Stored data
○ ○ ○ ○
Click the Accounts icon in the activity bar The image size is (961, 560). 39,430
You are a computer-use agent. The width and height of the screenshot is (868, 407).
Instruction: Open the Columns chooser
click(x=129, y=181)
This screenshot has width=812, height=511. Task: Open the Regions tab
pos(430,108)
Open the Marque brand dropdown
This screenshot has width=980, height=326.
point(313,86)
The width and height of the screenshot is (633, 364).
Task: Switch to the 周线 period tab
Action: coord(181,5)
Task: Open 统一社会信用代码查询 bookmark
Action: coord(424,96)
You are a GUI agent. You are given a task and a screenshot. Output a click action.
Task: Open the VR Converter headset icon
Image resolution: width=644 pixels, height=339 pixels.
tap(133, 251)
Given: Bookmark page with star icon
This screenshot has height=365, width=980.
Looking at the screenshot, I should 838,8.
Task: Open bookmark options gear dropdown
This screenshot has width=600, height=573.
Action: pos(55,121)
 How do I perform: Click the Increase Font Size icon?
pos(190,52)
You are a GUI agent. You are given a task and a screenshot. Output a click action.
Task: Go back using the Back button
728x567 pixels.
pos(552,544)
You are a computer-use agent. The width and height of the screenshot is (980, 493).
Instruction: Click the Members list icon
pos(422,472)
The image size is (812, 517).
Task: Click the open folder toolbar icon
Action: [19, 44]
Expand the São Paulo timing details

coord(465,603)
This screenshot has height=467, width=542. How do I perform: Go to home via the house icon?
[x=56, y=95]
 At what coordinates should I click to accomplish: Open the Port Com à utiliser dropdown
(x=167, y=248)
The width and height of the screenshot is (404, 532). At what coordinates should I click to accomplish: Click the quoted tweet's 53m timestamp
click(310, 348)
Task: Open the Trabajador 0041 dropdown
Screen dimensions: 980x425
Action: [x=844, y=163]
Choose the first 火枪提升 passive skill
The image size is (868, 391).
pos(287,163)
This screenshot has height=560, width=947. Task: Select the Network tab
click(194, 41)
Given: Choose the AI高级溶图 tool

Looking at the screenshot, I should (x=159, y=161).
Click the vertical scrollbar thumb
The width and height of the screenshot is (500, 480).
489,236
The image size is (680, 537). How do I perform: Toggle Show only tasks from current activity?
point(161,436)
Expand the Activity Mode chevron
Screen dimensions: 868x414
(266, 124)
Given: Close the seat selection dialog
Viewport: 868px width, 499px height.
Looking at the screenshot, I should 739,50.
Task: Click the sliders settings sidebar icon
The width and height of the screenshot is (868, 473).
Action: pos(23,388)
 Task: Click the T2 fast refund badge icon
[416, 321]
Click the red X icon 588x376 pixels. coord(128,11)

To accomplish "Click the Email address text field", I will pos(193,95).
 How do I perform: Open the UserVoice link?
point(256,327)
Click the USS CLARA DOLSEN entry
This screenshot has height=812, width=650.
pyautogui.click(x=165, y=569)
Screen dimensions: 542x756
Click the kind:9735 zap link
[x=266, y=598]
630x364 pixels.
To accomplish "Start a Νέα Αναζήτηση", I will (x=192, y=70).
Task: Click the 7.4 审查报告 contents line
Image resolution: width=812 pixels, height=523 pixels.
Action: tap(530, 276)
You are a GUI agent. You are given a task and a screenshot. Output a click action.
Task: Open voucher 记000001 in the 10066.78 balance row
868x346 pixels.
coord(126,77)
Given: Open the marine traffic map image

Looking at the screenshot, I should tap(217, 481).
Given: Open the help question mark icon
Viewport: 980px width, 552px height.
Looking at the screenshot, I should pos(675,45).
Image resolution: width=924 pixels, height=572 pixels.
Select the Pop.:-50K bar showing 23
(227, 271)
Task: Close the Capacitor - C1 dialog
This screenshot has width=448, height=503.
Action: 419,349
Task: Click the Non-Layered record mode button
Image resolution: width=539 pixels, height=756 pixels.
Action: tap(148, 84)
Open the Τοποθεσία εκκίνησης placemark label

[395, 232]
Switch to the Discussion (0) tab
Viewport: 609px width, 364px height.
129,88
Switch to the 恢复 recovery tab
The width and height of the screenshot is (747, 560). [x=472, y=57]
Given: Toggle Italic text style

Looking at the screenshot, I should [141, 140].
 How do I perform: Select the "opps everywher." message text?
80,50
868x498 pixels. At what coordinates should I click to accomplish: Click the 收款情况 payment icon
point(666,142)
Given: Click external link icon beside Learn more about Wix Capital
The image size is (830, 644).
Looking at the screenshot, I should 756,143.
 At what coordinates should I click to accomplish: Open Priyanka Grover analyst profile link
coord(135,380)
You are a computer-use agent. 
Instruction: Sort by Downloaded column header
○ ○ ○ ○
### Task instructions
Looking at the entries above, say how many lines hold the word "Close". Offer no other text.

### Problem solution
2